Thursday, September 14, 2017

“There is only one difference between a long life and a good dinner: that, in the dinner, the sweets come last.” — Robert Louis Stevenson

                                   Living a long time is not necessarily a good thing (as Karen and I are discovering).  In Jonathan Swift’s “Gulliver’s Travels” there is a rarely read section about a floating island called “Laputa.”  On this island, Gulliver sees an infant with a birthmark in the shape of star, and the people around it are all crying.  Gulliver asks why and is told that the birthmark means the child belongs to a group called the Struldbrugs.   Gulliver is then told that these people never die—they live forever, therefore the need for crying and sadness.  Gulliver cannot believe this.  He thinks living forever would be a great blessing and says so.  He is told that this is not the case.  Because Struldbrugs live forever, they see everyone they love die: parents, husbands, wives, children, and friends all pass away while they live on.  Soon, they don’t want to even be around other people because if they get close to them, when they die, as they must, they are saddened and depressed once again.  In the end, these Sturldbrugs become hermits and never come around other humans as it is too painful, such is the curse of immortality.  Swift makes a point that all of us who have lived a long time (I consider 72 years a long time) already know.  My father, at 85, used to complain that he had watched his parents, brothers, all but one sister, aunts, uncles, and even some nieces and nephews pass away.  He outlived all of his close friends with only my mother beside him as he lived the last years of his life to die at 89 (a month away from 90).  He understood the point Swift was making, as do I. 

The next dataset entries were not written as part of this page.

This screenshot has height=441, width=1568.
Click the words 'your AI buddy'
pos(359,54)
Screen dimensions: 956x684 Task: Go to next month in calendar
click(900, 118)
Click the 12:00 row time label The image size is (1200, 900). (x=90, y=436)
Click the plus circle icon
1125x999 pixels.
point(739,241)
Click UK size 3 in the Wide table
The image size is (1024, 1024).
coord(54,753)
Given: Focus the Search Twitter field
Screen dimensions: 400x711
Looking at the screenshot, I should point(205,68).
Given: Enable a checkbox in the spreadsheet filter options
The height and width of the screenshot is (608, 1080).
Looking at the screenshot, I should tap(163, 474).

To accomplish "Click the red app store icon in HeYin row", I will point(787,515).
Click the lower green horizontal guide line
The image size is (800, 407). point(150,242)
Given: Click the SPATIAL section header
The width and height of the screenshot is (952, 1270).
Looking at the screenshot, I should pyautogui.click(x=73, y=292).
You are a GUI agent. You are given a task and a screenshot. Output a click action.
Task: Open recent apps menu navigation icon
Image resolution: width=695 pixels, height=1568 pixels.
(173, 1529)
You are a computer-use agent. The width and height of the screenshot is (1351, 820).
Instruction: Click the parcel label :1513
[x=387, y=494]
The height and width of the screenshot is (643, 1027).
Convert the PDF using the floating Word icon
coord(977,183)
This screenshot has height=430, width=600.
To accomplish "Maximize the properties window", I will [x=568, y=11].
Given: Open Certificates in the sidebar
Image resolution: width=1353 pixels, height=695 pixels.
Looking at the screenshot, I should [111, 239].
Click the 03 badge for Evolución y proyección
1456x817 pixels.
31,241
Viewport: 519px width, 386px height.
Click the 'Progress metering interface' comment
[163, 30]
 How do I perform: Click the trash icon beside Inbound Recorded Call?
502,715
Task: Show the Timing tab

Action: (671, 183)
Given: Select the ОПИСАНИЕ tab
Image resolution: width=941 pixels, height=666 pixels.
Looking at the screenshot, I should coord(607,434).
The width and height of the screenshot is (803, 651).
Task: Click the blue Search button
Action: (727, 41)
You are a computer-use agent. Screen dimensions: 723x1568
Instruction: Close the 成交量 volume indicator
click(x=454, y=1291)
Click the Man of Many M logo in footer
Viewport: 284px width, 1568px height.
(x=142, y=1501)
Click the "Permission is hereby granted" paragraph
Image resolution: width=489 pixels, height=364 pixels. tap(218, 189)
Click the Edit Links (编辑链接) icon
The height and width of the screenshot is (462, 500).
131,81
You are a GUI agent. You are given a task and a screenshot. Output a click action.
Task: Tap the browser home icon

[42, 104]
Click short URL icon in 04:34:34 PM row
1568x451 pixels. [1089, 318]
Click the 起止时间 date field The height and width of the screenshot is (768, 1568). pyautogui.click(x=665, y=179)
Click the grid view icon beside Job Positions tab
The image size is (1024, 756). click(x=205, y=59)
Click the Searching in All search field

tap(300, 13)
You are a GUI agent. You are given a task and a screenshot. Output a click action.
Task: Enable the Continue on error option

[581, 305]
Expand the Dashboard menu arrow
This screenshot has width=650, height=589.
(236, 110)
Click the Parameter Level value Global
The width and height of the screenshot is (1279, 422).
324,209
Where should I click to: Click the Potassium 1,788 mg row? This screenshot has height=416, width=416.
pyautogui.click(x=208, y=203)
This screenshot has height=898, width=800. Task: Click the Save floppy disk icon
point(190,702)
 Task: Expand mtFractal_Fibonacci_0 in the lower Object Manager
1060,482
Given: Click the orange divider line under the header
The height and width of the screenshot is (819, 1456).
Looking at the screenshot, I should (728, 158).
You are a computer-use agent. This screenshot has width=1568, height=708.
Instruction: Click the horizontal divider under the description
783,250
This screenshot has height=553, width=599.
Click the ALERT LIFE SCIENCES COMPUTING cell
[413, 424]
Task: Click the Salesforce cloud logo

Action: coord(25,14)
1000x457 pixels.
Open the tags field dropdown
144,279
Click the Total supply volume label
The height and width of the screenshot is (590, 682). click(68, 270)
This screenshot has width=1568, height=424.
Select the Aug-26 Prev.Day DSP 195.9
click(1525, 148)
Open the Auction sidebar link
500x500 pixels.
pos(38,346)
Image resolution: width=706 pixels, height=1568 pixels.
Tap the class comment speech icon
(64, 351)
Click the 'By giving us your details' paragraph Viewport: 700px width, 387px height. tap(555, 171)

                                 Karen and I have seen both sets of parents, all aunts and uncles save one, and many, many friends, former teachers, former professors, all shuffle off this mortal coil to join that eternal band beyond our reach.  It should be enough to make us bitter, depressed, and not wanting to get close to people, like the Struldbrugs—except we have small orphans who need to be fed every day, and we have a call from God to answer to plant seeds, to save children’s lives, to feed those orphans, to help the weak, and so we do.  It is sad to see so many go before us, but there are so many who are coming after us that we do them a great disservice if we do not do all that we can to make their lives better.  We don’t want to live forever, but we do want to live for others until that last moment which God alone decides.  And that is just what we shall do.  Saw a Facebook post that said if what doesn’t kill you makes you stronger—then we should both be able to bench press a Buick.  My cousin said that in Karen’s case, she could bench press a Hummer.  We will not live forever, but while we are here—we will live for others.  That’s God’s plan.